You should never be afraid to take a long hard look at yourself.  Your skills can never be improved inside a vacuum.  Put yourself to the test.  Find a training class or a training partner that will allow you to test your skills in a safe but realistic environment.  Will you be humbled?  Probably.  I, myself, have been humbled many times in many classes when the skill I thought I possessed failed me.  But that’s how we learn and it is essential to skill development.

Retrospective: A defensive mindset is one that is retrospective.  Retrospective people are the ones that have a clear training plan for the future because they know exactly where they have been in the past.  They see the failures in past training experiences and they learn from them.

We all fail sometimes.  After a training situation in which I feel as though I failed, I like to list the things I feel like I did “wrong” and the things I did “right.”  Only through this introspection, can we learn from our mistakes.  A training environment is where we want to fail so we don’t when it really counts.

Dominant: A defensive mindset is one that is dominant.  Dominant people are the ones that others naturally look to as leaders.  Displaying your dominance to an attacker might very well make them change their minds about attacking you.

Dominance can be displayed in the way you conduct your daily life.  Looking people in the eye and standing erect are indicators of a dominant personality.  Displaying dominance may cause an attacker to choose a different person to attack.  Even if it doesn’t, it’s possible to deescalate a potentially violent encounter by asserting dominance over an attacker.  Some people are born with a dominant personality but a dominant attitude isn’t reserved only for those few.  Virtually anyone can learn to impose dominance over another with the right instruction and practice.

Aggressive: A defensive mindset is one that is aggressive.  I’m not talking about people that are intentionally mean to others.  Those people aren’t aggressive, they’re jerks.  I’m talking about those that have determined beforehand that any degree of violence should be met with an even greater degree of violence.

When necessary you should be ready, willing, and able to meet violence with more violence.  Street thugs often don’t understand attempts at peacemaking but they do understand violence.  They understand that the winner in a fight is the one that displays the propensity for the most violence.

Flexible: A defensive mindset is one that is flexible.  Flexible people understand that anything can happen in a fight.  For that reason they intentionally keep their plan of action open to improvisation.

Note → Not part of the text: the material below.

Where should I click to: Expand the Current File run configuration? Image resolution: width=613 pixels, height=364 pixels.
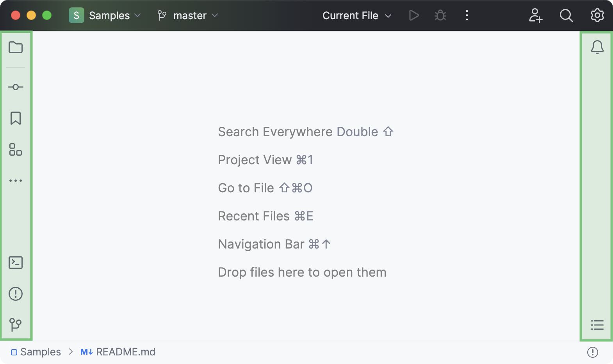pyautogui.click(x=357, y=16)
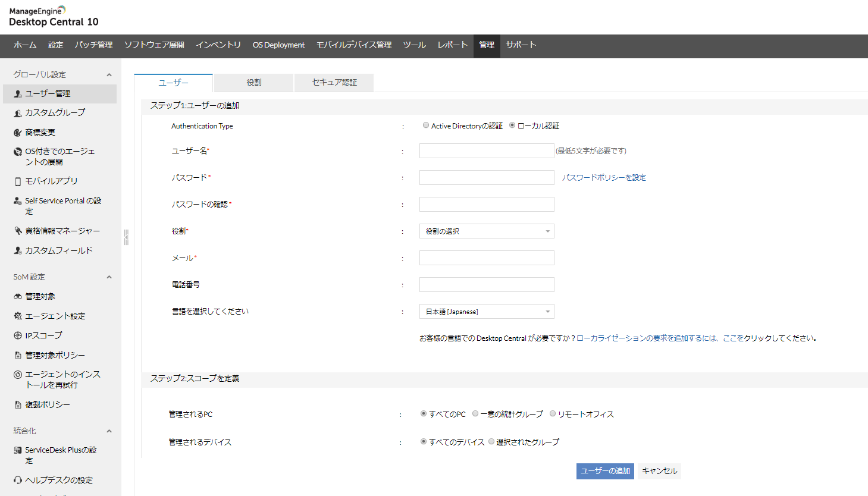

Mike Tyson astutely noted: “Everyone has a plan ’till they get punched in the mouth.”  This is why you shouldn’t place too much stock in choreographed fighting moves.  Keep your options open.  Most defensive encounters devolve into street fighting regardless of the training of either participant.  Limiting yourself to “real” fighting techniques will put you at a distinct disadvantage.  Remember, there are no rules in a fight for your life except one: win.  Any technique or weapon that allows you do get closer to winning is valid.

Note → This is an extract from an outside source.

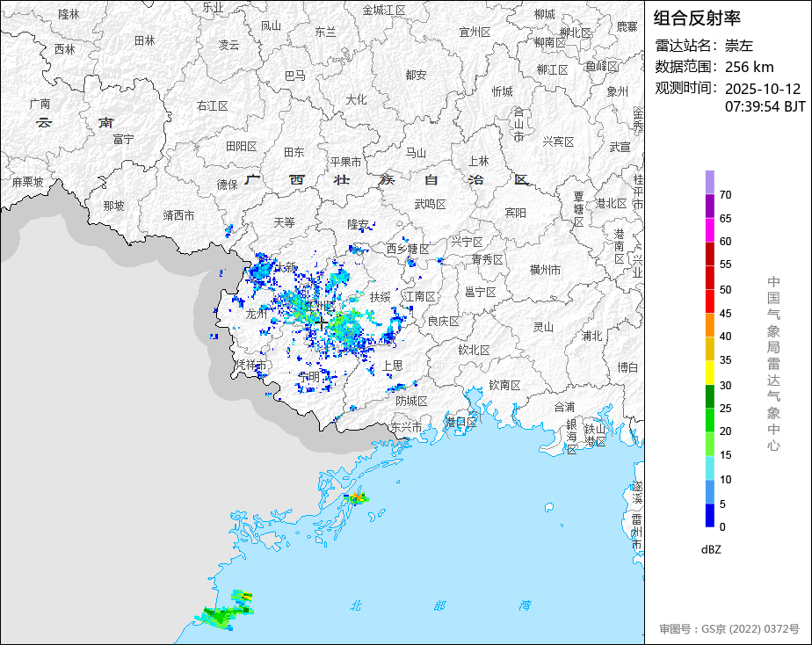The height and width of the screenshot is (645, 812).
Task: Select the blue 0–5 dBZ legend swatch
Action: (x=709, y=516)
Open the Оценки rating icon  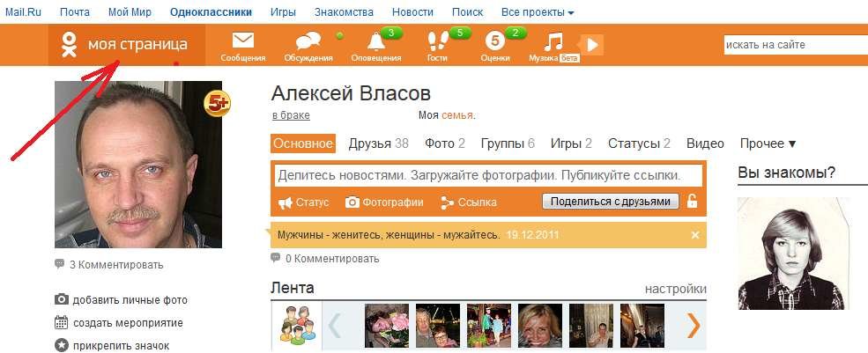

Unrelenting: A defensive mindset is one that is unrelenting in the struggle to win the fight.  People that refuse to give way to the attacker, no matter what happens, generally prevail in the fight.

You may consider the officer that was attacked while confronting a mall shoplifter (you can see an interview with him HERE).  At some point he became certain he was going to die.  He determined at that moment that he was going to make sure he took the attacker with him.  This unrelenting mindset not only allowed him to prevail but he survived.

What a Defensive Mindset IS NOT

Now that we’ve discussed some key characteristics that define a defensive mindset, let’s define some things that a defensive mindset is NOT.

A defensive mindset is not unafraid.  Courage can be defined as “acting in spite of fear.”  Being afraid in a fight is OK.  Setting your fears aside and doing what is necessary to win the fight is the key.  It is a lot easier to do that if you have spent time being proactive and developing the right skills.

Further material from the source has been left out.